Pourtant, quand le brouillard se levait sur ce désert, la peur envahissait cette fausse apparence de tranquillité. On se réfugiait au coin du feu à qui on confiait des légendes, alimenté du crottin d'un troupeau qui paissait dans les champs les plus pouilleux. Il arrivait encore que l'on sacrifiât une bête, en souvenir de croyances d'un autre âge. Le curé de la paroisse, par pragmatisme, fermait les yeux, pourvu que ses ouailles fréquentent la messe dominicale. Bien que personne n'osât sortir, on savait qu'ils étaient là. Le vent qui s'engouffrait dans le conduit laissait entendre des bruissements qui d'habitude en étaient vierges.

Le vagabond qui arpentait la campagne n'en avait cure. Depuis des années, il avait fait fi de toutes les étrangetés, de toutes les horreurs de l'inhumanité et de toutes les croyances que l'on propageait par imbécillité ou par ignorance. Alors, pénétrer dans cet inconnu vaporeux ne l'effrayait guère. Il déchanta vite. Après deux heures de pérégrination, il retomba sur ses pieds. Il reconnut, sans aucun doute possible, la trace de ses semelles cramponnées.

Au bout d'une journée à errer sans repaire, il aperçut le contour fantomatique d'un toit de tuiles.

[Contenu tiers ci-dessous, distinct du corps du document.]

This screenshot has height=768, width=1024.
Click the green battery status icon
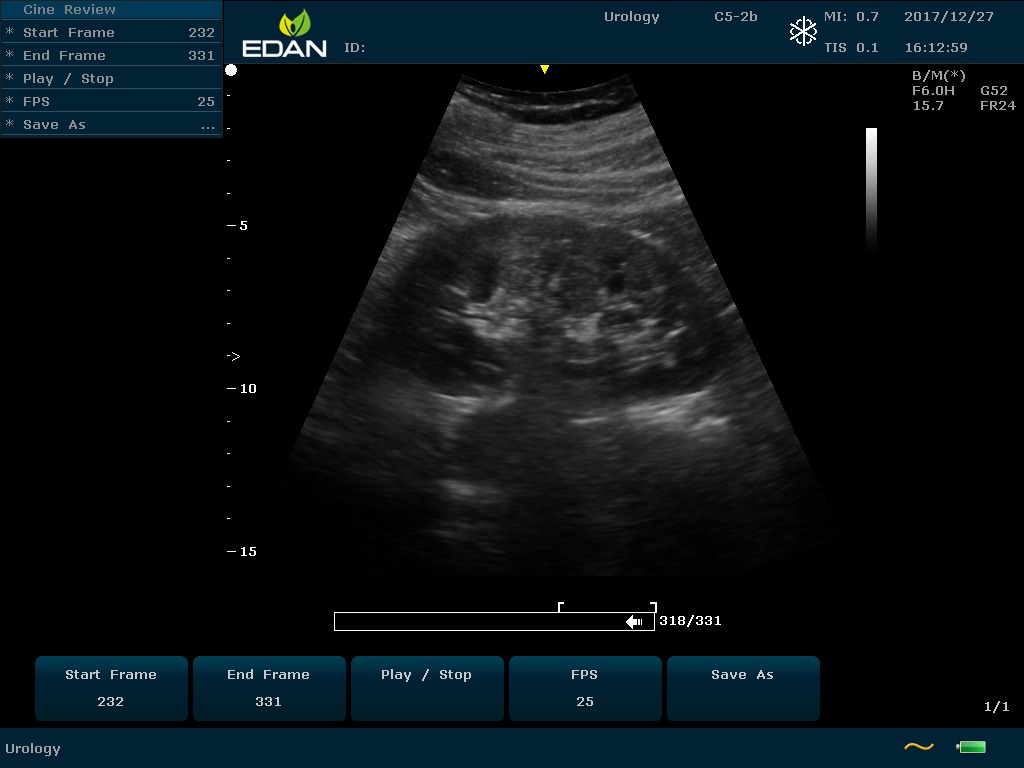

Il était habitué à ce que l'on l'éconduise. Souvent, il avait essuyé des tirs de chevrotine. Avant de frapper à la porte, il entendit clairement des pleurs accompagnés de supplications. Dans son dos, des craquements se firent entendre. En se retournant, il crut percevoir des formes qui mirent un terme à sa croyance que son environnement était dépourvu de la moindre élévation. Allez savoir pourquoi : il lui revint en tête « La Grande Peur dans la montagne » de Ramuz.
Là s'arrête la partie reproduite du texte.